IX
Voyez maintenant le début du deuxième livre. Cela ressemble aux paysages du Poussin, où l'on voit des philosophes, en tuniques blanches, se promener autour des tombeaux dans les sites qui encadrent les temples de feuillages, d'ombres, de mer ou de ruisseaux.
Cicéron était paysagiste comme Claude Lorrain.
ATTICUS.
«Mais, comme nous nous sommes assez promenés, et que d'ailleurs vous allez commencer quelque chose de nouveau, voulez-vous que nous changions de place, et que dans l'île qui est sur le Tibrène, car c'est, je pense, le nom de cette autre rivière, nous allions nous asseoir pour nous occuper du reste de la discussion?
MARCUS.
«Volontiers: c'est un lieu où je me plais, quand je veux méditer, lire ou écrire quelque chose.
ATTICUS.
«Moi, qui viens ici pour la première fois, je ne puis m'en rassasier: j'y prends en mépris ces magnifiques maisons de campagne, et leurs pavés de marbre, et leurs riches lambris.
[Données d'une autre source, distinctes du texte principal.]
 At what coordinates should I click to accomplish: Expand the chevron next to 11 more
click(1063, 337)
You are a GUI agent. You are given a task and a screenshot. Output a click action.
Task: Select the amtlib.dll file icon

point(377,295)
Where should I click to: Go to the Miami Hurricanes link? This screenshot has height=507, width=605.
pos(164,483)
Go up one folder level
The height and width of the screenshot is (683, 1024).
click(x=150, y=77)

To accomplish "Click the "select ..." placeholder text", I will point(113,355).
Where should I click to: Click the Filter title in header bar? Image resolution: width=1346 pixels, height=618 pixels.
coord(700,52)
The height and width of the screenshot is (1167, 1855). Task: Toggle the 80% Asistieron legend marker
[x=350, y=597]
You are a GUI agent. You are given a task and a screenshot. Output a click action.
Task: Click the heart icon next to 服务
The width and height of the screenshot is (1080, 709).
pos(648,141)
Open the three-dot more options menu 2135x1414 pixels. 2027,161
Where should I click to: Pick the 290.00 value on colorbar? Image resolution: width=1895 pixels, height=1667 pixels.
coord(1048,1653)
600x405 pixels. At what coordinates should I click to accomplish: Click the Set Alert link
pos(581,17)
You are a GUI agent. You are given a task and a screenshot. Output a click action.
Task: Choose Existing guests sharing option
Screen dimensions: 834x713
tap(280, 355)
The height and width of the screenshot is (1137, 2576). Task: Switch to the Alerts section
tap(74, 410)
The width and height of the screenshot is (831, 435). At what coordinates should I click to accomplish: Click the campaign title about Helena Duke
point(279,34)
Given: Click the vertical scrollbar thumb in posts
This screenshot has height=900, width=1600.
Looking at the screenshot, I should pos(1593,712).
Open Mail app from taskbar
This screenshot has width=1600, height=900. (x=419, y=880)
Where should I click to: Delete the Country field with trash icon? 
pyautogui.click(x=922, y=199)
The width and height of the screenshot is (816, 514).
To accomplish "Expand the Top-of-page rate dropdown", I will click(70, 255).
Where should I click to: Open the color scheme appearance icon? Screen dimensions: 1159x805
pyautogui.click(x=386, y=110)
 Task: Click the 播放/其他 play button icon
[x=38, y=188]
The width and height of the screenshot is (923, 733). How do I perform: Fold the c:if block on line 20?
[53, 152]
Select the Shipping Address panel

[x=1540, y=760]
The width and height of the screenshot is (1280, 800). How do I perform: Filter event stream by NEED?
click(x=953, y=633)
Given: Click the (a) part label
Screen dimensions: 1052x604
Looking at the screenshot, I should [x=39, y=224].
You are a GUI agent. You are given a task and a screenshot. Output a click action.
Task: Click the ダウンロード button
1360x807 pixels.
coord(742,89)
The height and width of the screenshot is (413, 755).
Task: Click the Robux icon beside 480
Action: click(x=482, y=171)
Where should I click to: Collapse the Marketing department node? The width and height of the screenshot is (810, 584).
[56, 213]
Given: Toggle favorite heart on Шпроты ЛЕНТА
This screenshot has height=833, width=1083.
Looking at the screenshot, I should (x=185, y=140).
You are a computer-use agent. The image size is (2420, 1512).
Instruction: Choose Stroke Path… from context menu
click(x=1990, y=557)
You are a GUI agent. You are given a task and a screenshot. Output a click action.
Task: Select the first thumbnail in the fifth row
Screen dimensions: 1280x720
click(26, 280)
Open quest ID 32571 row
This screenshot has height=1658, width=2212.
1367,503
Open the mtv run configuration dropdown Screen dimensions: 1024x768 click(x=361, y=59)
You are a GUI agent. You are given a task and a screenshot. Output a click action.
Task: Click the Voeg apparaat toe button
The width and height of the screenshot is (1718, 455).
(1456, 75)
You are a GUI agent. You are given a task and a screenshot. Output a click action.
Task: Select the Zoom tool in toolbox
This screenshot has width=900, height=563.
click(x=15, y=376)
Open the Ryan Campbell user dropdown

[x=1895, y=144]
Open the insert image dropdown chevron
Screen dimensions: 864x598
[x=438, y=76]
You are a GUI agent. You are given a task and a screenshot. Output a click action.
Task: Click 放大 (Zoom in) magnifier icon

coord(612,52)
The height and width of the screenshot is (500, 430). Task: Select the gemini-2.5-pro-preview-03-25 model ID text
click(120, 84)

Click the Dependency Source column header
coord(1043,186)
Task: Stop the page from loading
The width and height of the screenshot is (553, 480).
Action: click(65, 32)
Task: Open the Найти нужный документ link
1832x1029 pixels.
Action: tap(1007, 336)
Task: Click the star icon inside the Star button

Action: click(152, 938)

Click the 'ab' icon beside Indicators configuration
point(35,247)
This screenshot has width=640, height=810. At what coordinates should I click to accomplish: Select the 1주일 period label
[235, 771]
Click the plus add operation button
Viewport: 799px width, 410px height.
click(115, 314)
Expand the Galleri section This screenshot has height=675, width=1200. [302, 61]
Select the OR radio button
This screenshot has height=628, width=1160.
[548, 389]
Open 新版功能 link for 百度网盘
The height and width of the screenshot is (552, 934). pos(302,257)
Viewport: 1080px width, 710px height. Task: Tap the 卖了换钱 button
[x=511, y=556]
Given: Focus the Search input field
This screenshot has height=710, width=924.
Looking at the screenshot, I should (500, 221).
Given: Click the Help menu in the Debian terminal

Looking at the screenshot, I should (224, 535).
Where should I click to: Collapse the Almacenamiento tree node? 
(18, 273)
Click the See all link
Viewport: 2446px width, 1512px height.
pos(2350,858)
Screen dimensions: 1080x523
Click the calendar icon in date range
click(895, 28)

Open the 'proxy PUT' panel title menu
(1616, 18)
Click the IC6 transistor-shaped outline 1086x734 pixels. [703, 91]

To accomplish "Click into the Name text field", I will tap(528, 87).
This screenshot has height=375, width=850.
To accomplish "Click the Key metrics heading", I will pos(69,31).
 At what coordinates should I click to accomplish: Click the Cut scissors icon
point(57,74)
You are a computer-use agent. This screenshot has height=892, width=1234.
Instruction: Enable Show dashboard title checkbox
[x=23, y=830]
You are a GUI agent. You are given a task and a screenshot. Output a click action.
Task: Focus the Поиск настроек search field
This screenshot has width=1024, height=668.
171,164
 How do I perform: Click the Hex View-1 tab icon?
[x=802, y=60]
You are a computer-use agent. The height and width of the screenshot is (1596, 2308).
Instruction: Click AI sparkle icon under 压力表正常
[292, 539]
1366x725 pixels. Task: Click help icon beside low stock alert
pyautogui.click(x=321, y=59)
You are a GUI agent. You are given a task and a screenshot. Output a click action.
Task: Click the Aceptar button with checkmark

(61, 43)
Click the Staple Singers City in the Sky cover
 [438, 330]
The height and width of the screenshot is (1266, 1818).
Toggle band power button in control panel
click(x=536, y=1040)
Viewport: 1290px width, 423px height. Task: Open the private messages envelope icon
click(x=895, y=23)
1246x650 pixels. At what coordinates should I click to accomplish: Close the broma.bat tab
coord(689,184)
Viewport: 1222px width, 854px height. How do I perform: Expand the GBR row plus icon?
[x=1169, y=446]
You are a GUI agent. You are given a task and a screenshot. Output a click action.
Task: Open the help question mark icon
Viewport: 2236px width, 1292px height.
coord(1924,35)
Qui ne rirait pas de ces filets d'eau qu'ils appellent des Nils et des Euripes, en voyant ce que je vois? Tout à l'heure, dissertant sur le droit et la loi, vous rapportiez tout à la nature: eh bien! jusque dans les choses qui sont faites pour le repos et le divertissement de l'esprit, la nature domine encore. Je m'étonnais auparavant (car dans ces lieux je ne m'imaginais que rochers et montagnes, trompé par vos discours et par vos vers), je m'étonnais que ce séjour vous plût si fort. Mais à présent je m'étonne que, lorsque vous vous éloignez de Rome, vous puissiez être ailleurs de préférence.
MARCUS.
«C'est lorsque j'ai la liberté de m'absenter plusieurs jours, surtout dans cette saison de l'année, que je viens chercher l'air pur et les charmes de ce lieu: il est vrai que je le puis rarement. Mais j'ai encore une autre raison de m'y plaire, et qui ne vous touche point comme moi: c'est qu'à proprement parler, c'est ici ma vraie patrie, et celle de mon frère Quintus. C'est ici que nous sommes nés d'une très-ancienne famille; ici sont nos sacrifices, nos parents, de nombreux monuments de nos aïeux. Que vous dirai-je?
«Vous voyez cette maison, et ce qu'elle est aujourd'hui: elle a été agrandie ainsi par les soins de notre père. Il était d'une santé faible, et c'est là qu'il a passé dans l'étude des lettres presque toute sa vie. Enfin sachez que c'est en ce même lieu, mais du vivant de mon aïeul, du temps que, selon les anciennes moeurs, la maison était petite comme celle de Curius dans le pays des Sabins; oui, c'est en ce lieu que je suis né. Aussi je ne sais quel charme s'y trouve, qui touche mon coeur et mes sens, et me rend peut-être ce séjour encore plus agréable. Eh! ne nous dit-on pas que le plus sage des hommes, pour revoir son Ithaque, refusa l'immortalité?»
Qu'on s'étonne et qu'on se scandalise après cela de ce que les écrivains modernes mêlent le souvenir de leur pays aux plus graves matières de leurs écrits! Le sentiment gâte-t-il jamais rien en littérature? Qui n'a pas son Tusculum, son Arpinum, son château de La Brede, ses Charmettes, son Milly[1], son Saint-Point, nid de ses tendresses ou de ses pensées?
[Note 1: Hélas! je ne les ai plus, mais ils ont mon coeur.